The Bengali industry has a very long history with filmmaking. Tamil is a self-sufficient industry in itself, almost parallel to the Mumbai industry. Marathi industry has a proximity to Mumbai, so they have an access to the resource and expertise. But filmmaking has gone a little far away from Gujarat in the last few decades. So there’s a dearth of technical expertise. Also, anyone who has a little creative idea thinks that he can make a film. All they try to do is to get hold of some builder and get some money to finance the film. So what happened after the first few films was a total disaster since they didn’t know the kind of art form they were dealing with. There’s almost zero understanding of screenwriting and there are very few writers out there who are good. Everyone else is following the ‘Herd Mentality’ because of lack of expertise.
The urban moviegoers and the diaspora in USA/UK/Australia had no Gujarati content to watch
What’s your view on the culture of filmmaking in Gujarat?
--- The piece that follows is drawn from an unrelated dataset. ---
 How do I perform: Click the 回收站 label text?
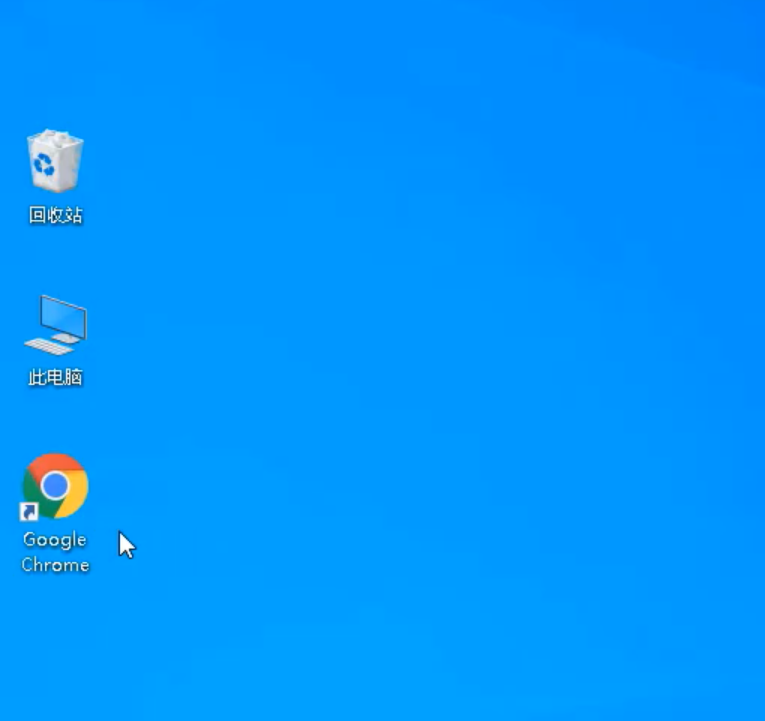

We don’t have a recent encounter with the culture of filmmaking. We had that culture in the 70s and 80s, which faded by 90s. From the 90s to 2000 there was almost nothing. The films that were being made was not at all exploratory in nature and weren’t not appealing to the urban audience. Now recently after a few good films, some new screenwriters and filmmakers are emerging who have learned this craft by being with this community. The expertise is slowly being developed in the right direction. I also hope that we nurture and create more filmmakers like Nagraj Manjule or Karthik Subbaraj in our industry. Marathi and Malayalam have a very deeply rooted culture of writing, while Gujarati writing doesn’t have a film-adaptable contemporary literature. In my opinion, our adaptable content lies in Meghani and in Umashankar Joshi’s wrok. Once that starts getting adapted, many more directions will open. But the adaptations are very hard to pull off and it has to be correct.
Any particular examples you liked recently?
I saw the recent trailer of Srijit Mukherjee’s Bengali movie called Zulfikar. It was exceptional, on par with Vishal Bhardwaj’s Haider or Maqbool.
I should be here to tell my stories as honestly as possible
What’s the one change you’d want to see going forward?
Like I said, cinema is an expression. If you look at Sairaat or Fandry, they come from very personal instances of the director’s life. That’s the power of an original expression. When I was in college, I met Gulzar as a fanboy and I asked him how he came up with his ideas. And he said that the writer’s job is to record his times. We have to express the societies we live in. I want to see more of such original expressions. And this has to be ingrained in you, in whatever you do. I should be here to tell my stories as honestly as possible. There’s no other better and accurate measure of success than the honest connection. I can’t even think of the audience or the response when I write. I only see whether it touches me or not.